Puis…Plus rien jusqu’à 2005. Pendant cette époque, aucune trace du Jacques Coursil musicien. "A New York, j’étais tout le temps dehors, mais après quand vous êtes professeur, vous avez du travail universitaire à faire, il ne faut plus penser à soi, mais à  la littérature, et puis vous êtes chargé de l’enseignement de jeunes gens, ce qui est le plus précieux". Il refuse de jouer en public, et travaille "en secret" la trompette chez lui. "Mon objectif était de démanteler la trompette. Je crois que les artistes sont des destructeurs de culture, une fois qu’ils l’ont détruit, elle peut se reconstruire sur de nouvelles bases. Je ne voulais pas jouer de la trompette comme ça. J’ai enlevé plein de choses, il n’est resté que le souffle continu". Et sur Clameurs, c'est un instrument libre qui parle, caresse ou crie avec une infinie clarté.

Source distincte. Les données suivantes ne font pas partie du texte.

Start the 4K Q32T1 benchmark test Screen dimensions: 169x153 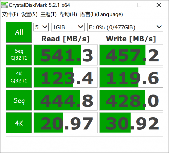pos(19,77)
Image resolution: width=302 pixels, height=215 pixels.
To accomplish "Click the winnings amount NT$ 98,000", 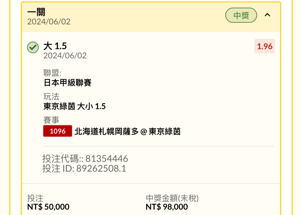I will pyautogui.click(x=166, y=207).
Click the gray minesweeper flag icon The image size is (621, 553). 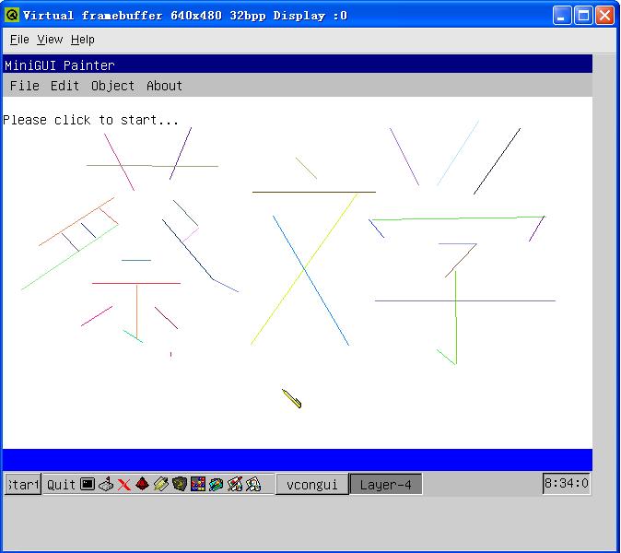click(106, 484)
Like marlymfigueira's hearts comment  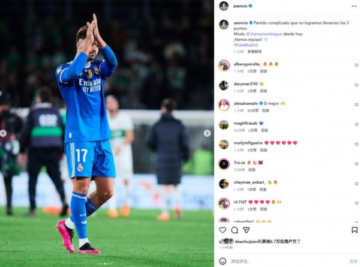(x=356, y=144)
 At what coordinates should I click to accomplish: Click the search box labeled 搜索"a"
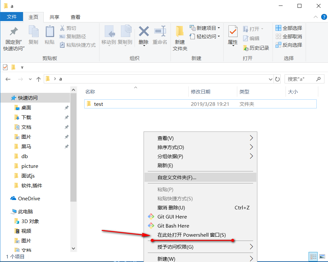[301, 79]
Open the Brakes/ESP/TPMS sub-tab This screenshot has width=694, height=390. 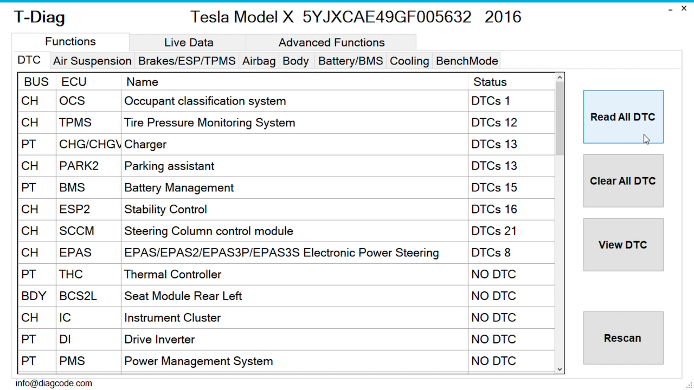[187, 61]
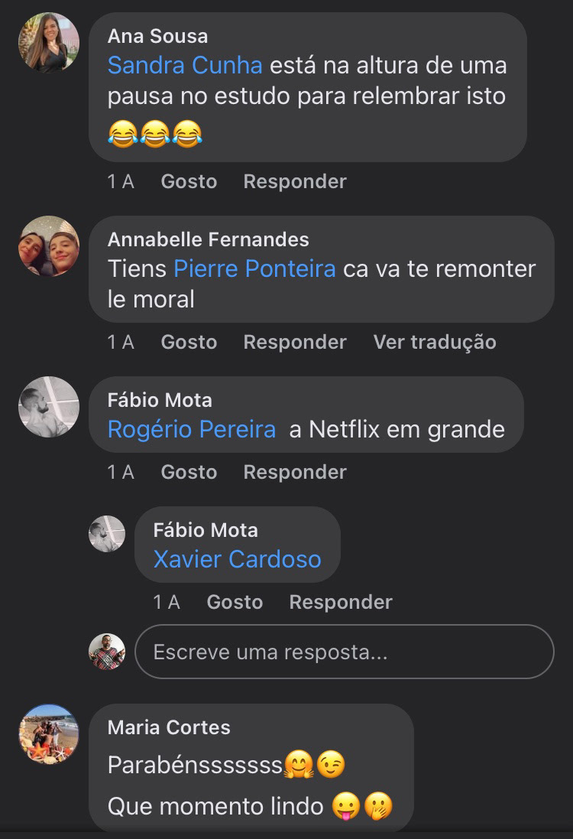The image size is (573, 839).
Task: Like the Xavier Cardoso reply
Action: coord(235,602)
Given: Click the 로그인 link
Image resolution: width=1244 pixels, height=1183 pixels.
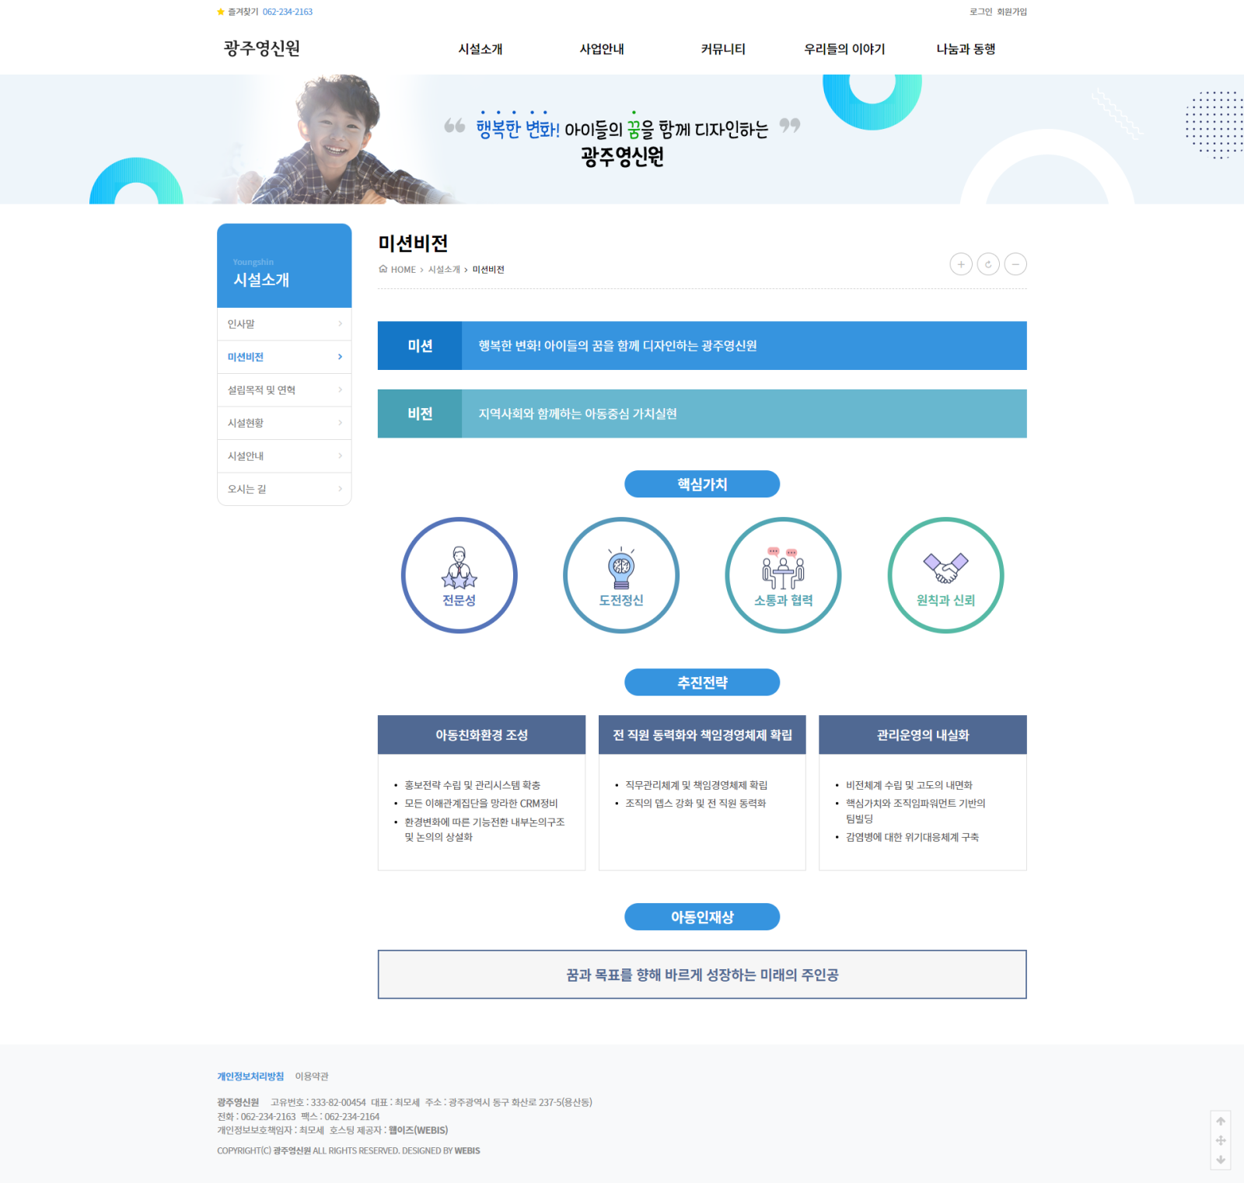Looking at the screenshot, I should coord(980,12).
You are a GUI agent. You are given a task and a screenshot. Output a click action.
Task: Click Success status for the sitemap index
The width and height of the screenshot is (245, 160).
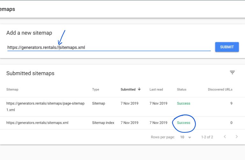pyautogui.click(x=184, y=123)
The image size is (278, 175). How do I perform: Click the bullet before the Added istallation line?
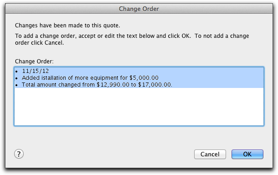pyautogui.click(x=16, y=78)
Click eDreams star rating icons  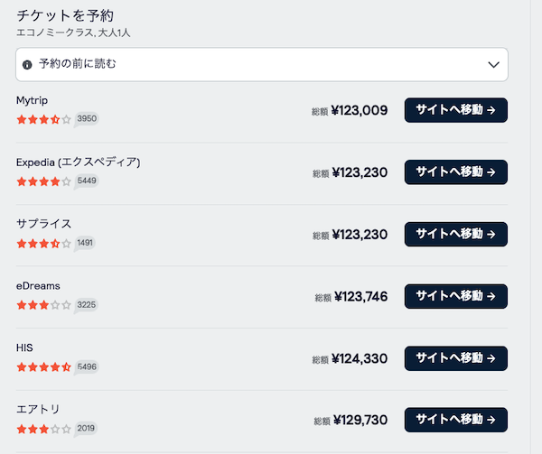click(43, 305)
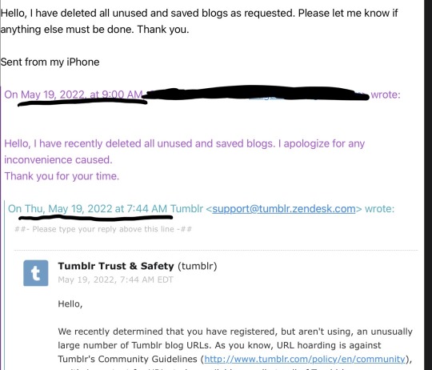Click the 'On Thu, May 19, 2022 at 7:44 AM' header
Viewport: 432px width, 370px height.
[88, 209]
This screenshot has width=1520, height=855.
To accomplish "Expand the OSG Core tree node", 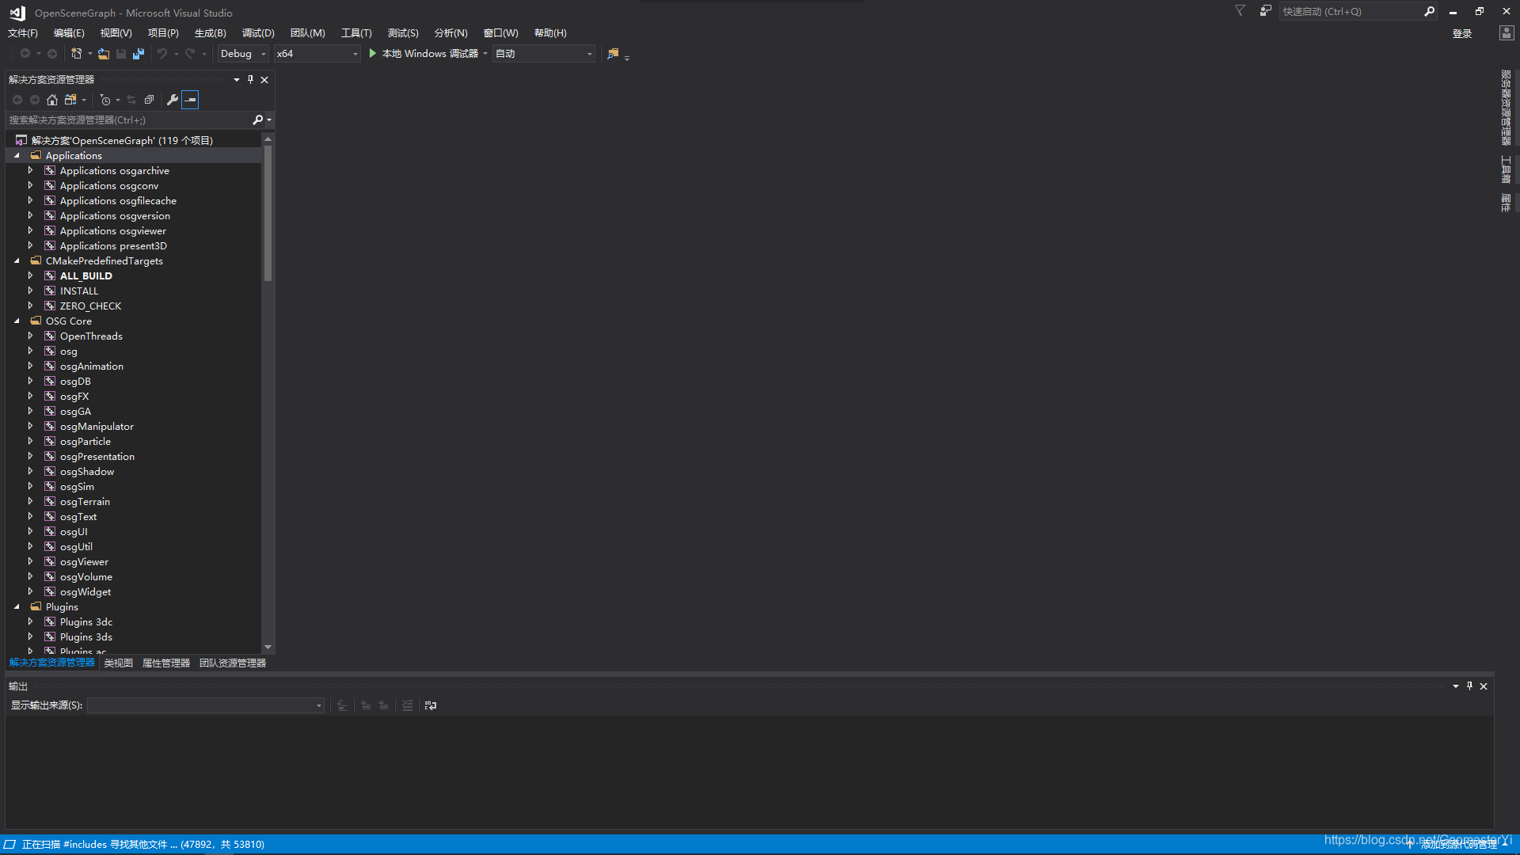I will 17,321.
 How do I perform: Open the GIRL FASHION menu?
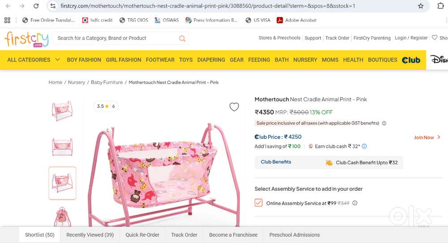point(123,60)
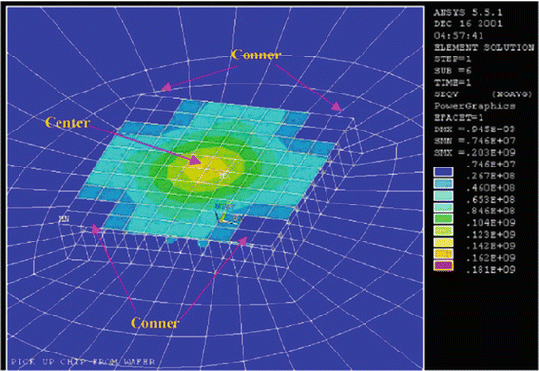Click the MN minimum marker
The image size is (539, 371).
64,218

En 2005, un ancien élève, John Zorn, devenu producteur, l’appelle et lui propose d’enregistrer un disque. "J’ai pris du papier à musique et j’ai composé dans la fébrilité la plus totale. J’ai pris ma voiture, j’ai foncé en studio, à New York, et enregistré l’album en une nuit. Je suis rentré chez moi et j’ai réalisé…C’était reparti !". L’album Minimal Brass sort dans la même année et remporte son petit succès. Toujours là où on l’attend le moins, il apparaît en 2006, sur l’album free jazz/ rap de l’atypique Rocé, Identité en crescendo. "Une belle rencontre, une chance et une fierté", glisse-t-il dans un sourire rayonnant.

Manifeste

Pour Clameurs, Jacques Coursil s’est mis dans l’idée de conjuguer musique, linguistique, poésie et politique en un seul projet. Et d’en faire un manifeste de l’homme libre. Clameurs, c’est le cri du monde, en quelque sorte. "Dans la poésie de Fanon, de Glissant, de Monchoachi ou d’Antar, le hurlement n’est pas possible. Il faut avaler le cri, qui se transmue en écrit. Le texte de Fanon, Peaux Noires et Masques Blancs, un classique, nous dit qu’on peut parler du racisme, car c’est un problème sérieux, mais que les races n’existent pas. A propos de l’esclavage, pour lui, il ne doit pas y avoir de repentance ou de réparation, personne ne doit se laisser enfermer dans sa condition. On ne peut juste pas vivre avec des trous de mémoire. Cela fait cinq cents ans que nous vivons une histoire commune, douloureuse, violente, pénible, mais commune. Chez les auteurs choisis ici et dans toute la littérature du Sud, on est forcément engagé. Il n’y a pas de paysage bucolique chez nous. Les paysages sont des marqueurs de mémoire. C’est forcément une poésie du 'nous' déchiré".

Mais si Clameurs est un album si profond, si fort, c’est aussi grâce aux ambiances, à ces voix terribles et graves, ces timbres d’un autre âge, qui portent dans leur texture même les rudes déchirures de l’histoire et dans le même temps tout le pire et le meilleur de la condition humaine.